"Einmal in die Scheiße greifen"

Die vier von Kompost 3 kommen vom Jazz, haben ihre Ohren aber in die Zukunft gerichtet

Feuilleton | PORTRÄT: SEBASTIAN FASTHUBER | aus FALTER 13/15 vom 25.03.2015

Man muss dem Jazz keinen auffälligen Geruch mehr unterstellen, wie es Frank Zappa tat. Wer sich durch Neuerscheinungen hört, bekommt selbst bei Debüts vielmehr das Gefühl vermittelt, klinisch saubere Musik zu konsumieren: keimfreie Nachstellungen alter Jazzmuster, die dennoch eine dicke Staubschicht aufweisen.

Die Musiker aus dem Umfeld der Jazzwerkstatt Wien bilden seit zehn Jahren die Gegenbewegung dazu. Sie tun, was junge Musiker aller Genres tun sollten: über ihren kleinen Gemüsegarten hinausblicken, die spannende Musik der Zeit aufsaugen und in ihr eigenes Schaffen integrieren.
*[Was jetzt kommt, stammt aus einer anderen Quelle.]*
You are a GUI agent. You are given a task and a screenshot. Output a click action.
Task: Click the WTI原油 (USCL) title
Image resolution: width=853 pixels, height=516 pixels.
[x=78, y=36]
Kompost 3 entstammen diesem fruchtbaren Kosmos und sind derzeit Österreichs heißeste Jazzband. Dass sie nicht wie ein konventionelles Jazzquartett klingen, trägt dazu ursächlich bei. "Mich nervt bei Jazzkonzerten oft, dass es darum geht, Talente zu präsentieren", sagt Lukas König. "Uns geht es um das Gesamtbild, nicht um Einzelleistungen."